RIVERTON — After 17 confirmed positive cases of COVID-19 at Riverton High School in the past two weeks, the Jordan School District Board of Education voted 6-1 late Wednesday to close school Thursday and implement remote learning on Friday.
School will resume on a normal schedule Monday, but officials will carefully monitor coronavirus cases to see if additional action is needed. The school will undergo deep cleaning Thursday and Friday.
Nine of the 17 cases were among students involved in two extracurricular activities, Superintendent Anthony Godfrey said.
It is homecoming week and the school has a football game planned Friday night, among other activities. The school board said activities will be conducted at administrators’ discretion.
The Salt Lake County Health Department recommended the school district quarantine all students for 14 days, switch to virtual learning, conduct no extracurricular activities and conduct a deep cleaning of schools.
But some board members argued that the cases were clustered among a couple of groups and quarantining all of Riverton High’s 2,115 students seemed excessive.
Numbers of confirmed cases in the Jordan School District climbed from 50 cases over the past two weeks as of Monday to 74 on Wednesday, according to the Salt Lake County Department of Health dashboard.

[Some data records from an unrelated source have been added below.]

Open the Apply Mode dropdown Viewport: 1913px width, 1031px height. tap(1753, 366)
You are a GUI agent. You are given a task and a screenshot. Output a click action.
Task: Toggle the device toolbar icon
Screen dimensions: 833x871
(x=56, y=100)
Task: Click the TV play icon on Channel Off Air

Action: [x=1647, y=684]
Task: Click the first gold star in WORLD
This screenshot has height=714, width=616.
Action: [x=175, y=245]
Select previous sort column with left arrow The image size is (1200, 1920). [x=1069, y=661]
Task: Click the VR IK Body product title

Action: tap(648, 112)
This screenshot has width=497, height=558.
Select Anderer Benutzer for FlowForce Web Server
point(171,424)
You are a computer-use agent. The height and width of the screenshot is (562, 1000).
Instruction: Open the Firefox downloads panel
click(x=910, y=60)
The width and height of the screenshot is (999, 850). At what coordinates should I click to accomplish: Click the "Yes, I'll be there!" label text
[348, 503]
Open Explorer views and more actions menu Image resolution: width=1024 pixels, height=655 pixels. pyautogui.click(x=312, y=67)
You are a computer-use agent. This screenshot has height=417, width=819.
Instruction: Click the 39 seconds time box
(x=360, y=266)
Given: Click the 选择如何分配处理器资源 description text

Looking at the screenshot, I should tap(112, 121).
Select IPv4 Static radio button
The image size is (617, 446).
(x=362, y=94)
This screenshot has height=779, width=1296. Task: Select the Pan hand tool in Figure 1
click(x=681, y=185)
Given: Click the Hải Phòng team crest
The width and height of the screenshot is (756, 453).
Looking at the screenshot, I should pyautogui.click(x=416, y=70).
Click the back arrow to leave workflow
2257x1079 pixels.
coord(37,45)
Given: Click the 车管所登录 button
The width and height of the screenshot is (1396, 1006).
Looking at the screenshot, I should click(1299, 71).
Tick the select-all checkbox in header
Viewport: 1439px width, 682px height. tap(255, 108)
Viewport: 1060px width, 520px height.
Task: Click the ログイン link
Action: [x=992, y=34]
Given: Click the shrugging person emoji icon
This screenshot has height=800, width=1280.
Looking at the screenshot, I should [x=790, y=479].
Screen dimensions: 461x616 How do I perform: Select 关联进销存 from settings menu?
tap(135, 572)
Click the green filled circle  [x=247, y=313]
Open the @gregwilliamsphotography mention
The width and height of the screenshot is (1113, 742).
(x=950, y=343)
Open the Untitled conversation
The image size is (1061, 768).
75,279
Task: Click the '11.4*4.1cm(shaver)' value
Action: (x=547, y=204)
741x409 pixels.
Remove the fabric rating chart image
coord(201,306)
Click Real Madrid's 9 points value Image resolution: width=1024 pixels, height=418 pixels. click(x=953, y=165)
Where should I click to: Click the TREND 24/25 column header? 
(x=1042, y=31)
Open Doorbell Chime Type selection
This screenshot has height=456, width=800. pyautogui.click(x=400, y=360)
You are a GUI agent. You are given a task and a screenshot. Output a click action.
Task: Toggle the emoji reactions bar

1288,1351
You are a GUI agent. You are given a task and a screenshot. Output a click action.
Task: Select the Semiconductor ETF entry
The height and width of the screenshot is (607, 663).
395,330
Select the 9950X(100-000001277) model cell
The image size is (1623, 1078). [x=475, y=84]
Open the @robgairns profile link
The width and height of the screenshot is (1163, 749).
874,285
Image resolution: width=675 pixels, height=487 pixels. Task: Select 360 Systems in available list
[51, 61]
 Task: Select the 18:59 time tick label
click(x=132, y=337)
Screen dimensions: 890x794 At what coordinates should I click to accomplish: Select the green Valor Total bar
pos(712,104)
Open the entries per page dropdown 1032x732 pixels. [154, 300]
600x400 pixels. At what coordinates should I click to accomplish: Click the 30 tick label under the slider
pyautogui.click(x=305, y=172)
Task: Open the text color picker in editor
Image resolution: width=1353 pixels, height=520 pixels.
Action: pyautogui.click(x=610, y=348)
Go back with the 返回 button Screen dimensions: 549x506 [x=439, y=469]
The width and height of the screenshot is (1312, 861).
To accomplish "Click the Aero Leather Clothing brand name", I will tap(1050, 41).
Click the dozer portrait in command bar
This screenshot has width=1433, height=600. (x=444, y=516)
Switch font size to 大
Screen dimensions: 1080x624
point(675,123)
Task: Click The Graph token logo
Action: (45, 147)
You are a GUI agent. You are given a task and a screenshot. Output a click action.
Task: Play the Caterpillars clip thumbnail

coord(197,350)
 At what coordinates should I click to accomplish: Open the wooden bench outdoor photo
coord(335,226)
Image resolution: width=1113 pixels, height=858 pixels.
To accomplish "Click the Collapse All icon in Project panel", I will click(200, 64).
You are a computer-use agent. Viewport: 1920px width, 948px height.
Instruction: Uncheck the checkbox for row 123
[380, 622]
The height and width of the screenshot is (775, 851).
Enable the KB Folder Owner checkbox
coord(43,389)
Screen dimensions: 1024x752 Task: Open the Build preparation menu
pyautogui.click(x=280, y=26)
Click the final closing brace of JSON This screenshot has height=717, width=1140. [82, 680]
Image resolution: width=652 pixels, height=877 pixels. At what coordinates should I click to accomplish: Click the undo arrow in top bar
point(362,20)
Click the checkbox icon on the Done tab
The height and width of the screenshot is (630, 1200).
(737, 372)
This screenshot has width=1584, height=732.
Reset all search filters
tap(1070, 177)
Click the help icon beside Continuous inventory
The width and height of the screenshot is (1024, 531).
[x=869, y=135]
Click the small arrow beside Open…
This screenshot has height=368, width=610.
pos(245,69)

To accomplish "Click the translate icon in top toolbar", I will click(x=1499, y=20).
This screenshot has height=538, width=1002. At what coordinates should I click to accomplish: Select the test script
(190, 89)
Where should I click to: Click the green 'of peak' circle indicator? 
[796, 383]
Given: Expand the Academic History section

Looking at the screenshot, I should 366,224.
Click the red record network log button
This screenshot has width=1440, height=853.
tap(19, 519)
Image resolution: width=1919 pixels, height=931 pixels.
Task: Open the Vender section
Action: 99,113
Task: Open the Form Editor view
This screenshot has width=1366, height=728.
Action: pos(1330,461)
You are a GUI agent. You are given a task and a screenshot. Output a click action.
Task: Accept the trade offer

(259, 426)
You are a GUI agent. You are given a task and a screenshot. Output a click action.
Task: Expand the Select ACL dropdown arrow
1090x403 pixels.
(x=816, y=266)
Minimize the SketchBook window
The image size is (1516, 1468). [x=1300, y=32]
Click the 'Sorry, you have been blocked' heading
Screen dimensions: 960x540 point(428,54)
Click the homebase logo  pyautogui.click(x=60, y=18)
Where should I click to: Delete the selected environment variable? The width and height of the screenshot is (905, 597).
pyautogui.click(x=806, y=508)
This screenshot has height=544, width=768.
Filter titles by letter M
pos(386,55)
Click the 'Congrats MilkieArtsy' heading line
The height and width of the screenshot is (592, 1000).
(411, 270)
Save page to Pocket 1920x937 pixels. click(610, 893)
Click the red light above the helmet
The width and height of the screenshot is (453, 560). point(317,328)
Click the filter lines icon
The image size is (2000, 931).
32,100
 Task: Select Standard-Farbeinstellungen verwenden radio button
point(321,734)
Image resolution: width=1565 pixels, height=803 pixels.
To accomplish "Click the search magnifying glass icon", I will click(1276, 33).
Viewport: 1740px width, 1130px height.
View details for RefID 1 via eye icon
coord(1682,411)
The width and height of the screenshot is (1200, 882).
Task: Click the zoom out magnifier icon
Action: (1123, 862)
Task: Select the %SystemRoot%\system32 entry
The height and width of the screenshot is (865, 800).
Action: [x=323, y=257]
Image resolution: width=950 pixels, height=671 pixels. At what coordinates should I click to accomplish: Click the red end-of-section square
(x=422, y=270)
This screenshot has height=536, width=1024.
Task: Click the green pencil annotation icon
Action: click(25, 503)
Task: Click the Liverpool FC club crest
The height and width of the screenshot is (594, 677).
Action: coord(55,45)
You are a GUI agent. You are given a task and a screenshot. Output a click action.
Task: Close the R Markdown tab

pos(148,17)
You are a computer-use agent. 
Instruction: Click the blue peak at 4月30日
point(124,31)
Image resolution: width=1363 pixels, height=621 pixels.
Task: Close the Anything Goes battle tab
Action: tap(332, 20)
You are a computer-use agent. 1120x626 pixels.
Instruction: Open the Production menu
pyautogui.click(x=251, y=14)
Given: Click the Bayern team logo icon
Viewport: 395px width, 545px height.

The dashboard does not attribute increased numbers of cases to specific schools but it indicates if schools exceed 15 cases.
Riverton High School Principal Carolyn Gough said the school has carefully followed safety protocols and has prepared for all contingencies. “Some things are just beyond our control,” she said.
But safety of staff, students and faculty is the greatest concern.
“We’ve been preparing. We are resilient. We will be able to get through any mitigation strategy that’s needed to carry on,” she said.
All students have a device and can pivot to distance learning if necessary, she said.
Dylan Gorringe, a Riverton High student and member of the girls soccer team, said she was pulled out of class when she was told to quarantine due to COVID-19 exposure.
“I kind of felt like I was treated like a criminal,” she said.
Her mother said quarantines and remote learning, which all Utah students experienced last spring, take a toll on students’ mental health.
“When high school soccer started, I saw her come back to life,” said Ariane Gorringe.
Sen. Dan McCay, R-Riverton, expressed confidence in the elected school board but urged board members to take a conservative approach “to keep our children learning in the way that they best can, which is direct instruction from their educators.” Whatever the board does, it will set a precedent, he said.
“I know that this job is not what you signed up for when you ran for election originally. It wasn’t in any of our job descriptions to deal with a global pandemic. It wasn’t any of our job descriptions to try and write on the fly, health policy on how to run a school and how to run a society, and how to do anything that we’ve been doing over the last few months. I will say that as a legislator, this has been one of the most difficult times of my service,” he said.
Board member Janice Voorhies, who cast the lone vote against the board proposal, expressed concerns about the well-being of teachers and other adults who work in the school.
Earlier Wednesday, during a meeting of the Utah Legislature’s Education Interim Committee, Sen. Kathleen Riebe, D-Cottonwood Heights, asked State Epidemiologist Dr. Angela Dunn if was possible to truncate the 14-day quarantine period in schools if teachers and students were tested twice during a seven-day period.
Dunn said when the initial guidance for school reopening was issued, state officials recommended that as long as students or employees who were exposed were asymptomatic, they could continue going to school provided they checked for symptoms daily and wore masks, which is the same guidance for essential employees.
“That changed due to public outcry to follow a stricter quarantine protocol, which is now in place,” she said.
Dunn said the state’s guidance includes recommendations from public health authorities but “that authority lies with the school board so each school board is allowed to do, of course, what they think is best for their community. We recommend consulting with our local health department. I know some are already in the process of doing that,” she said.
Dunn also said the state health department has reinstated its contract with a testing site so it has control over who can be tested instead of relying on health care systems.
“We’re actually in the process of opening up the codes, if you will, for teachers to be able to go to any test site and get tested. That’s not just teachers, it’s any school-related staff employee,” she said.
In recent weeks, a handful of Utah district and charter schools have had to take steps to reduce COVID-19 infections by shifting to remote learning or modifying school schedules so fewer students are in classrooms, making it easier to social distance or conduct contact tracing.
Last Friday, Canyons School District officials announced Corner Canyon High School would pivot to a split schedule, which has now been extended through Sept. 25. At least 21 confirmed cases were associated with the school late last week.
Earlier this month, Pleasant Grove High School in Alpine School District imposed a split schedule due to multiple coronavirus cases.
Around the same time, on-campus learning was halted at American Preparatory Academy’s Draper 1 location on Tuesday after 15 positive cases of COVID-19 were reported at the public charter school.
Utah Military Academy also shifted to online learning after nine adults on its Camp Williams campus tested positive for COVID-19 in early September.